Everyone rides in grim silence. A few mutter soft epithets torn away by the screaming wind. I think I’ve heard a prayer or two, not just the ubiquitous “Oh Jesus”. Closing your eyes and treating Billy’s taxi like a sensory deprivation chamber is one of the more spiritual highs I’ve reached lately. Just shift your trust to whatever deity or enlightened principle you prefer and let the screeching tires and rocking chassis transport you home. Whether it’s your earthly home or your home in an etherial sense is largely up to the weather, road conditions, and Billy’s sobriety.

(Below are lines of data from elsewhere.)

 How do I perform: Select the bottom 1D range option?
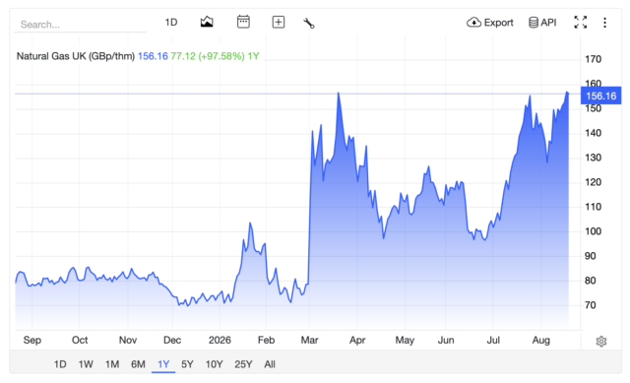60,364
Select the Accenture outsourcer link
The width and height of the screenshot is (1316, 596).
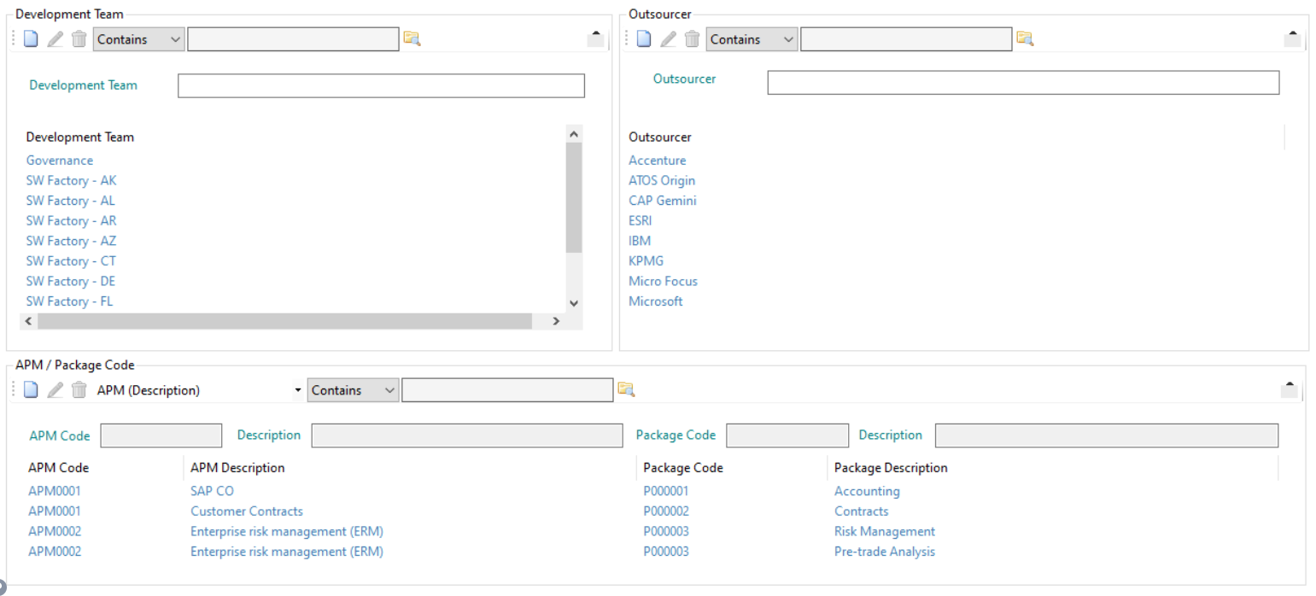click(x=657, y=160)
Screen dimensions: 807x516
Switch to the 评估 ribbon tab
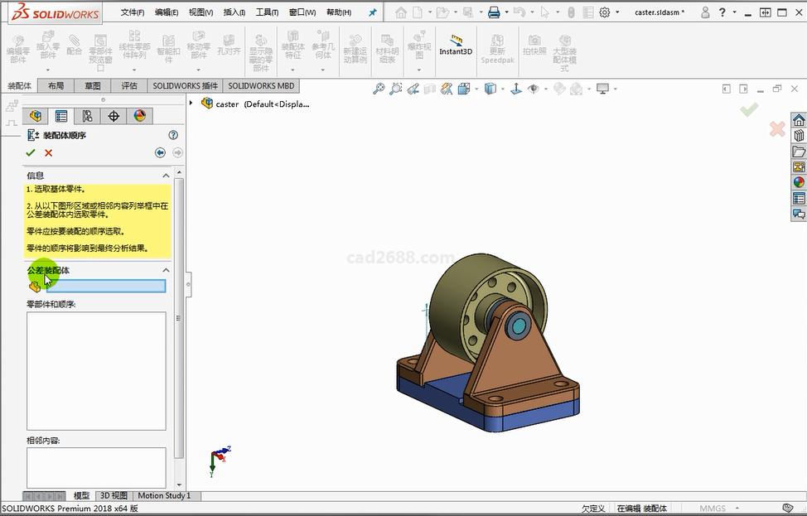pos(129,86)
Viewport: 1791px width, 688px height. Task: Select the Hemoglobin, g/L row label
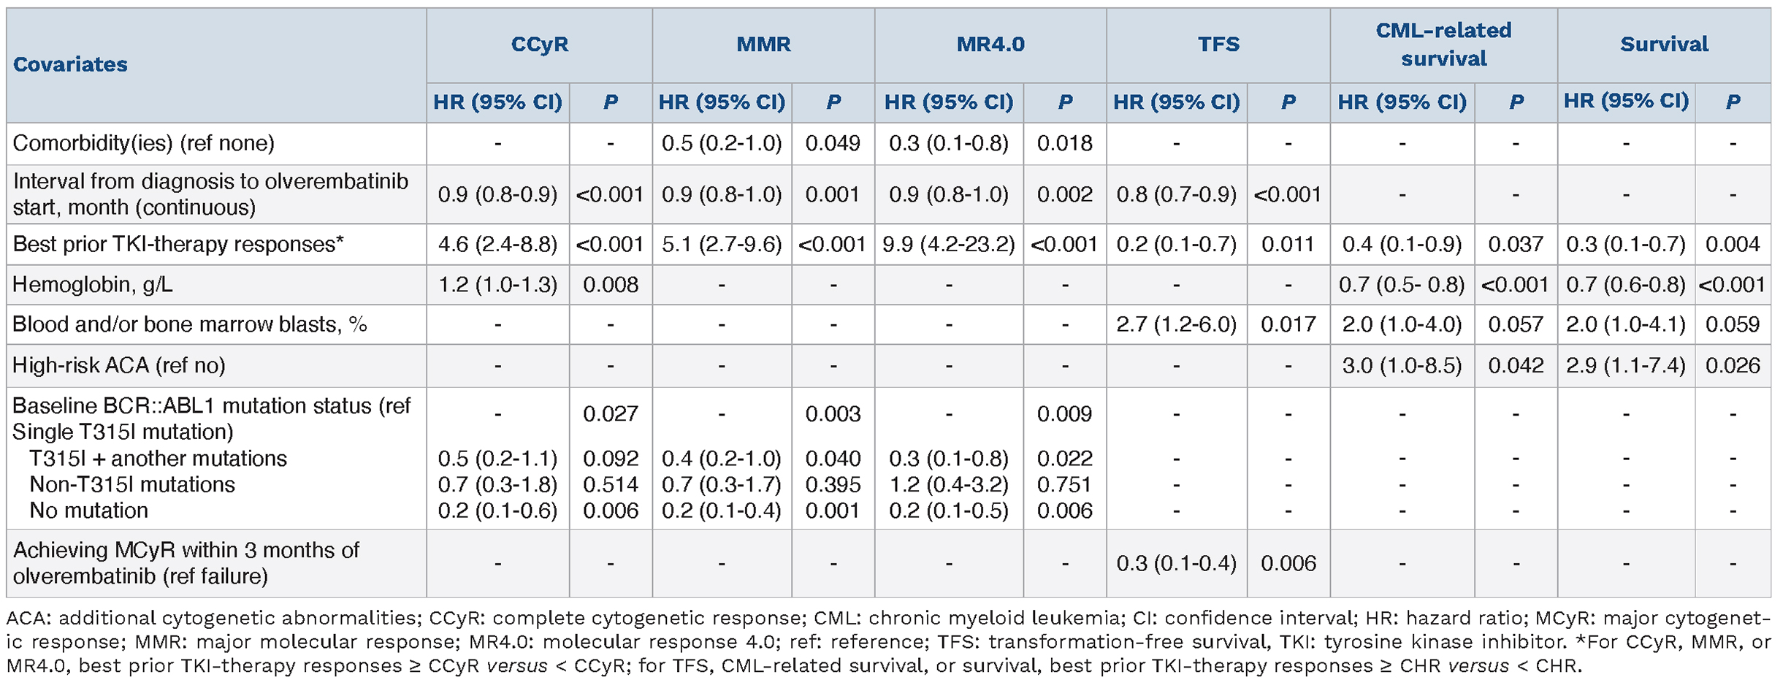tap(93, 285)
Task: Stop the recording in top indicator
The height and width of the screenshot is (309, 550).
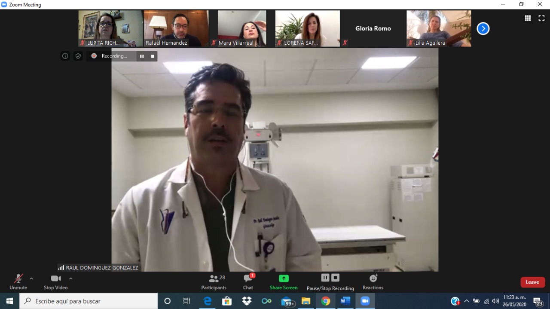Action: [153, 56]
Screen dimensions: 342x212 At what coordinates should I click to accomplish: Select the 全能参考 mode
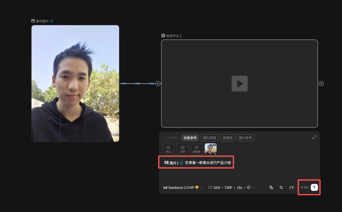[190, 138]
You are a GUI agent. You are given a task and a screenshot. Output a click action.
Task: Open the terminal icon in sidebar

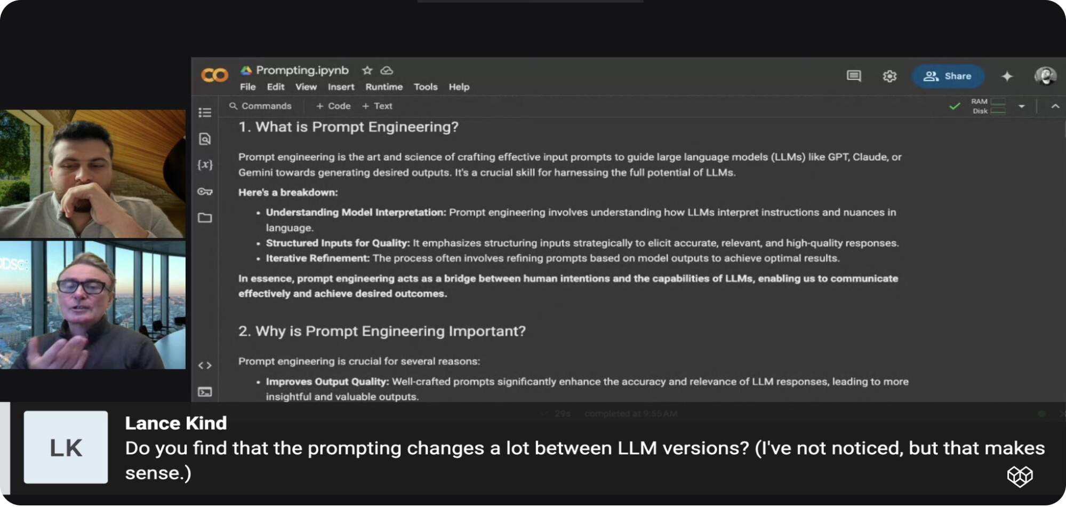(205, 392)
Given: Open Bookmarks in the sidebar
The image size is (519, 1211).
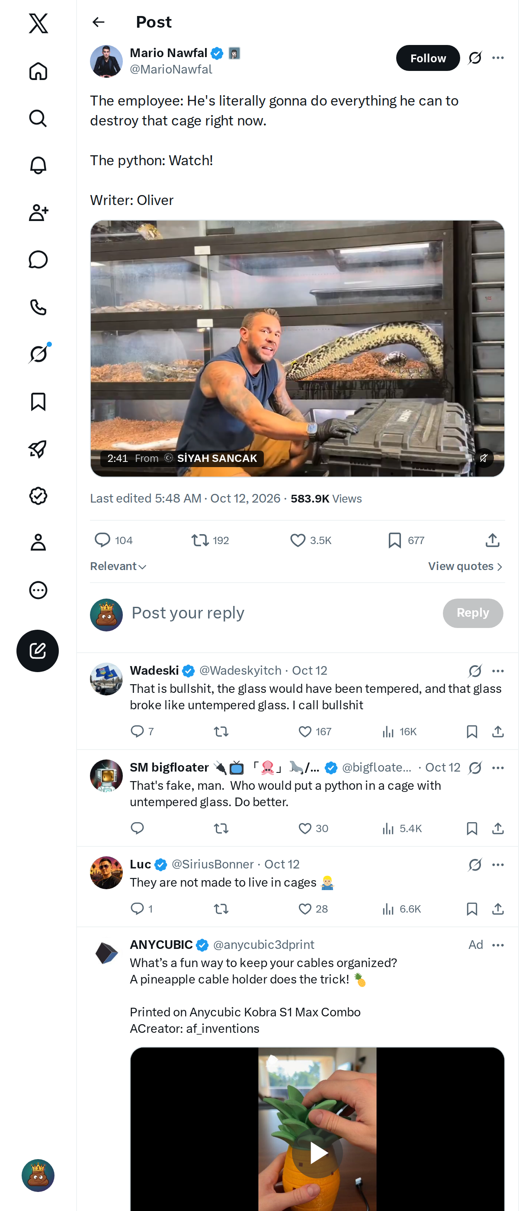Looking at the screenshot, I should coord(38,401).
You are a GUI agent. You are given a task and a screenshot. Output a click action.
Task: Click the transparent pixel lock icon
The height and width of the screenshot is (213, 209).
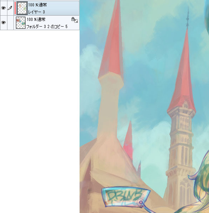coord(75,20)
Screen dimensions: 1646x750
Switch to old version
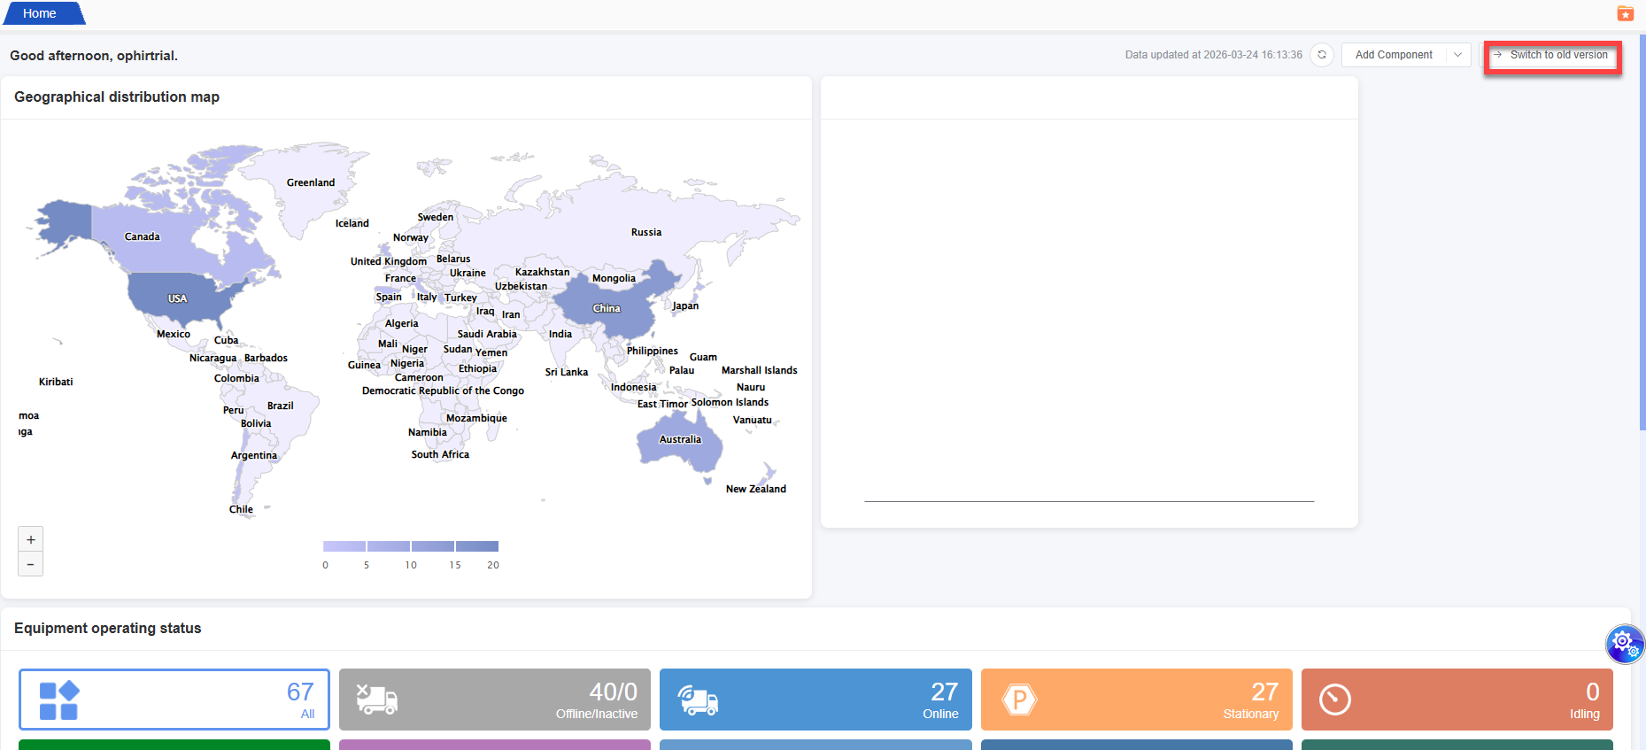pos(1552,55)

After thumbing my nose at fate, I loitered for a while in the square and had a beer at the pub. Or bar. They call it both. British and American words are interchanged often, depending on what country the speaker has emigrated to or from recently. Most of the country is on a long-term stopover between the two. I’ve met folks who’ve seen more of my country than I have. It’s not uncommon for a fellow to have lived in my state, and know my city or suburb intimately.

Walking back along the main road to my house, I regurgitate smiles for anyone who cares to notice me anymore. I’ve long-since passed the phase of being a local spectacle. A quick stop to the shop for toilet paper and gossip and I’m back on my front porch before sundown. That affords me a few precious moments to break open a frozen box juice and snipe hellos and good evenings at unsuspecting passersby. Athena is happy to see me, because she’s equated me with food and attention. Good cat.

The sun sets on another day. Regardless of what I did or did not accomplish, I can’t help but smile at the colors the atmosphere still manages to summon for the grand finale, another composition to file in a lost gallery of countless masterpieces.